-- Start of Given text --

In the mid-1900s, archaeologists excavated the burial sites along the Missouri River in South Dakota as part of the Smithsonian’s River Basin Survey. The survey was an effort to gather as much archaeological information as possible before dams and reservoirs flooded areas along the Missouri River following the 1944 Flood Control Act.

An authentic reproduction of a Mandan Hidatsa earth lodge sits next to the Knife River Indian Villages interpretive center in North Dakota

For the MHA Nation, that meant thousands of their ancestors were taken out of the ground.  An archaeologist who helped excavate the remains eventually transported them to the University of Tennessee, where they’ve been stored since before the Native American Graves Protection and Repatriation Act (NAGPRA) was passed in 1990. The act asked federal agencies and museums to take inventory of Native American remains and funerary and sacred objects in their possession and to work with tribes who have a claim to return the remains.

Coffey said NAGPRA gave tribes “the right to repatriate these remains which were taken with no thought of human decency, either by collectors or by archaeologists from museums and put on display.”

Coffey has been working with universities and museums across the U.S. that have reached out since the act was passed in the hopes of returning remains. Still, the MHA Nation is just one of the hundreds of tribal nations across the country working to reclaim their ancestors since the act was passed. The Federal Register regularly posts reports alerting tribes to collections.

Dustin Lloyd, the burial coordinator for the South Dakota State Historical Society’s Archaeological Research Center, said some members of the scientific community worried about losing data or information from burial grounds after the act was passed. But Lloyd said the issue is more human than that.

“These were people at one point,” he said. “They were family members, they were fathers, sons, grandmothers. That’s why protection in place is such an important aspect of NAGPRA.”

Reburial this summer

Since 1990, Coffey has helped reclaim tens of thousands of his Mandan, Hidatsa, and Arikara ancestors across the country. When remains are returned, he consults with tribal elders to determine where and how they should be buried. He said, for the most part, remains are simply put back into the ground, as all the prayers and ceremonies were performed at the original time of burial.

Sometimes, remains are returned to the sites near where they were originally taken. But when that’s not feasible, Coffey said, the remains are repatriated, or given back, to the tribe for reburial on their land.

-- End of Given text --
-- Start of Dataset --

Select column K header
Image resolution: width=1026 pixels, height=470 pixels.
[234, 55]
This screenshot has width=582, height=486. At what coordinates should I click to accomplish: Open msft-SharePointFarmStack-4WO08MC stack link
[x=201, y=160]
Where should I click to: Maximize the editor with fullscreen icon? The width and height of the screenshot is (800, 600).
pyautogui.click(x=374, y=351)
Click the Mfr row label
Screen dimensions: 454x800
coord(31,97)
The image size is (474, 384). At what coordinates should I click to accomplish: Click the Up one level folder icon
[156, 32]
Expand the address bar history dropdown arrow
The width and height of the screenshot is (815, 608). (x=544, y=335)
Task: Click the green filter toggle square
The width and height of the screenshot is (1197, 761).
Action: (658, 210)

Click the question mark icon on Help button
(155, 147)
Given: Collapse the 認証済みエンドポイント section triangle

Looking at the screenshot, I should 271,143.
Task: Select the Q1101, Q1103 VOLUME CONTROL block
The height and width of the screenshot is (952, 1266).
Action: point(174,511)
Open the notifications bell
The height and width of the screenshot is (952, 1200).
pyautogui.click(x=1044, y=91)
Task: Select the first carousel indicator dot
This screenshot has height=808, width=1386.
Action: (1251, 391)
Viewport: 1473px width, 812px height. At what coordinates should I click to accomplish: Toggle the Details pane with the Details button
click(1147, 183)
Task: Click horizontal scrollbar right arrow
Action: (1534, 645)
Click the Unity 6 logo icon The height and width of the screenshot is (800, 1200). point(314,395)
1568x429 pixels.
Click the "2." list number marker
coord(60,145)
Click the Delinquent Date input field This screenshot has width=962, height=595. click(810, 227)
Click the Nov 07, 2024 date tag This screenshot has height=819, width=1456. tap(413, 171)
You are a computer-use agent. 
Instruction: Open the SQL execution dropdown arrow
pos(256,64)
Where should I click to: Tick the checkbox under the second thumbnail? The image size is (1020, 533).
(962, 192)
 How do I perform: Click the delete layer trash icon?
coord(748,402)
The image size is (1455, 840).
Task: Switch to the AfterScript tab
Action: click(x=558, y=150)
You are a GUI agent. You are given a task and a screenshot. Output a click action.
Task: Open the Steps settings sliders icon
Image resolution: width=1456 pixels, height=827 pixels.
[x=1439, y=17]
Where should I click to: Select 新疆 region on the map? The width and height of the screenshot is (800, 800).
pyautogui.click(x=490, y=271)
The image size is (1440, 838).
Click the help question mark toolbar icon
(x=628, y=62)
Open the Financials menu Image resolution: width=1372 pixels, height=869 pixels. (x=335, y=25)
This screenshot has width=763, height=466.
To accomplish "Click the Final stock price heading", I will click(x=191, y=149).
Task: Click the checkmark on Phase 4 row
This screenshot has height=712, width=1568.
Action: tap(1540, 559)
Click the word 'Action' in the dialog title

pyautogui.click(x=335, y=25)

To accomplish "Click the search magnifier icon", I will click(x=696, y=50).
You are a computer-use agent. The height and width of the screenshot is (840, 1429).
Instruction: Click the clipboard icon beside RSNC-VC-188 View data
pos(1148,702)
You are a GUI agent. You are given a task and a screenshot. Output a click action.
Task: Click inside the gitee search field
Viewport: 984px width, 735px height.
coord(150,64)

-- End of Dataset --

▶ Work required: Continue the text on the MHA Nation's repatriation of ancestral remains from its last sentence.

▶ Output of the exercise:
This summer, the MHA Nation will rebury thousands more of their ancestors. Ellen Lofaro and Robert Hinde at the University of Tennessee started working on the repatriation of remains in 2016 and 2017, respectively. Lofaro, a curator of archaeology, said NAGPRA “not only gives tribes a voice at the table but a power to make decisions. Archaeologists did not always take their wishes and desires into consideration.”

The university contacted the MHA Nation to let them know they had thousands of remains and funerary objects in storage. The next year, 2017, Coffey came to see the remains for himself.

The university, the tribes, and the Army Corps of Engineers for the Omaha District — which owns the land where the remains were excavated — had to meet to determine how to proceed according to NAGPRA rules.

“We’re pretty grateful NAGPRA has a process we feel is successful in helping get these ancestors back to their families,” said Julie Jacobsen, cultural resources program manager for the Corps’ Omaha District.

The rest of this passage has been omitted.